Plädoyer für die Reportage auf dem European Newspaper Congress
In Wien trafen sich Ende April 500 Chefredakteure und Führungskräfte zum European Newspaper Congress. Brandneue Trends wurden diesmal nicht präsentiert. Dennoch hat der Branchentreff einige interessante Erkenntnisse geliefert. Zum Beispiel, wie stark die Zeitungssprache von der Entwicklung des Films geprägt wird. Und, dass heute beides wichtig ist: ein gut gestaltetes Layout sowie ein bildlicher Schreibstil.
„Elegante Überschriftentype, klar strukturierter Umbruch, als Highlight Panoramaseiten mit großen Bildern und Texte mit Faktenboxen“ – so begründete die Jury ihre Wahl der Mayo News zur besten Lokalzeitung Europas. Das Blatt aus dem irländischen Westport ist nicht nur sehr professionell gemacht, sondern auch noch erfolgreich. Zwar hat The Mayo News nur eine Miniauflage von knapp 11.000 Exemplaren. Dennoch ist die Zeitung fest in der Region Mayo verwurzelt, nah am Leser und sie konnte ihre Auflage in den letzten zwei Jahren um 500 Stück steigern. Auch die anderen Preisträger – wie jedes Jahr wurden außerdem die beste Regional-, Wochen- und überregionale Zeitung mit einem Newspaper Award ausgezeichnet – konnten wegen ihrer leserfreundlichen Gestaltung punkten.
Visualität und Inhalt
Gerade The Mayo News zeigt: Lokalzeitungen müssen keine langweiligen Provinzblätter sein. Weder optisch, noch journalistisch. Auch wenn die Jury des Newspaper Awards vor allem das Layout im Blick hat – auch die beste Verpackung lässt sich nicht losgelöst vom Inhalt sehen, wurde in Wien deutlich. „Visualität und Inhalt müssen miteinander einhergehen“, so das Fazit von Michael Haller, Journalistikprofessor an der Universität Leipzig, in seinem Vortrag.

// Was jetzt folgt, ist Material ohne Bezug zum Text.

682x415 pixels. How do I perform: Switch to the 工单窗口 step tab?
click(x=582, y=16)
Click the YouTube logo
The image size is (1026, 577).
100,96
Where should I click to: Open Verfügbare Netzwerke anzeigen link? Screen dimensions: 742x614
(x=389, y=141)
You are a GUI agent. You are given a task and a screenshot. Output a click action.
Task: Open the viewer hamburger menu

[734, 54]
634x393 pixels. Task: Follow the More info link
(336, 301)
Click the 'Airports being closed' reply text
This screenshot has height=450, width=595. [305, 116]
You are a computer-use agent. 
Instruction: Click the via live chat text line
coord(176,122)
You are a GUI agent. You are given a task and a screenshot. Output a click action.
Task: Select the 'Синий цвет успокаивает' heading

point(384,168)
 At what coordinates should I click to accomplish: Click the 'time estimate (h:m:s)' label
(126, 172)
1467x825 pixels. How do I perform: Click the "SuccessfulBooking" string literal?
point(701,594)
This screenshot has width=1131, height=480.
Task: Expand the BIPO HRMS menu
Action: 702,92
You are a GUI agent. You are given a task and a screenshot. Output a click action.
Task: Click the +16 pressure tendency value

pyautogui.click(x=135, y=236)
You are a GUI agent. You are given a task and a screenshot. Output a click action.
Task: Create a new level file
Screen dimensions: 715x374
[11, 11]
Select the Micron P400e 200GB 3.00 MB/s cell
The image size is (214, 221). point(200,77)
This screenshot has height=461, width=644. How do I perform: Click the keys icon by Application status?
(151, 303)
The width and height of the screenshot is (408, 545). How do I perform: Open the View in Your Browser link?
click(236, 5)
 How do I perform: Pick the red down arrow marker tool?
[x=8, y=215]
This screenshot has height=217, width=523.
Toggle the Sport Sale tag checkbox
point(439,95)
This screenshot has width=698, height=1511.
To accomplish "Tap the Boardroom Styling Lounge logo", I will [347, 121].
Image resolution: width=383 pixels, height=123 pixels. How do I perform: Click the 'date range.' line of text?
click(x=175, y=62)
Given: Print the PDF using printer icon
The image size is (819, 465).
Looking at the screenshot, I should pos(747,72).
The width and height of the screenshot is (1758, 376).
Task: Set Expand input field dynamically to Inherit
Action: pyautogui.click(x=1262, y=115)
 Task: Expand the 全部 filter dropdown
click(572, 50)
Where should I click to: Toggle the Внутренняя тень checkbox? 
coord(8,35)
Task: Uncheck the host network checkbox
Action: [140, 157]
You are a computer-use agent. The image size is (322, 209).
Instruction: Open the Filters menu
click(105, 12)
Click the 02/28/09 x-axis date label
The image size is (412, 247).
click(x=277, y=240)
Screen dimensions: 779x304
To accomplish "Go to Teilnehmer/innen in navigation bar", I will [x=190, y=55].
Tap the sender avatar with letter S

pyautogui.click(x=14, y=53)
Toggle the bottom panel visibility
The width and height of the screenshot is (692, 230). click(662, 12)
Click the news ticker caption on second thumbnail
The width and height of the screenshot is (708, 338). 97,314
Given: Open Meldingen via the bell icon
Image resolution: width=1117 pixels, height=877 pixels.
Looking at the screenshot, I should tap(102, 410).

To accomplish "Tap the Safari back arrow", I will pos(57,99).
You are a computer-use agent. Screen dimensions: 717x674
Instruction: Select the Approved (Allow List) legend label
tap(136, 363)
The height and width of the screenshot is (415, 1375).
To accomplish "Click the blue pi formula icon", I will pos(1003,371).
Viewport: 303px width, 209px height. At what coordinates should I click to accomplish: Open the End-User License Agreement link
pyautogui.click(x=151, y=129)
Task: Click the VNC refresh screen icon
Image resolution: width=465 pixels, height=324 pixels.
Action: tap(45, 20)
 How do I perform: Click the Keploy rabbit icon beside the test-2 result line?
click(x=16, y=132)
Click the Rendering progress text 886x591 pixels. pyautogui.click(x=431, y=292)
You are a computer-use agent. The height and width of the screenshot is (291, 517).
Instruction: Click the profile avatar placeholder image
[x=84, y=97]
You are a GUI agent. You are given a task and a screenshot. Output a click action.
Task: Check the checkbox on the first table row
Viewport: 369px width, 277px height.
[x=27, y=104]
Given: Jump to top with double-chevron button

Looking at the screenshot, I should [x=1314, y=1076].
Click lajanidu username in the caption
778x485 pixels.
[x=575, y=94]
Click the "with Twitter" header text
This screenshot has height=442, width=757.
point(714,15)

Gerade das aber scheinen deutsche Regional- und Lokalzeitungen zu wenig zu beherzigen, führte Haller weiter aus. Als „harten Faktor“ für die Qualität einer Zeitung und deren Wertschätzung durch die Leser identifizierte er die tägliche Nutzungszeit. Weniger als eine halbe Stunde pro Tag betrachtete er als kritisch. „Der Reichweitenrückgang wird begleitet vom Rückgang der Nutzungszeit, die die Abonnenten für die Zeitungslektüre aufbringen“, so Haller. Also müsse es darum gehen, die Leser länger am Blatt zu halten. Klare Strukturen, wenige, dafür ausführlichere Beiträge sind laut Haller ein Garant für Erfolg. Auch das Zusammenspiel von Bildaussage, Überschrift, Vorspann, Texteinstieg sei wesentlich. „Zeitungen kann man heute nicht mehr aus dem Bauch machen“, mahnte der Wissenschaftler. Außerdem kritisierte er, dass die Lokalberichterstattung durch Standardthemen geprägt sei und die gesamte Palette der subjektiven Darstellungen – wie zum Beispiel die Reportage – in vielen Zeitungen nicht genutzt werde.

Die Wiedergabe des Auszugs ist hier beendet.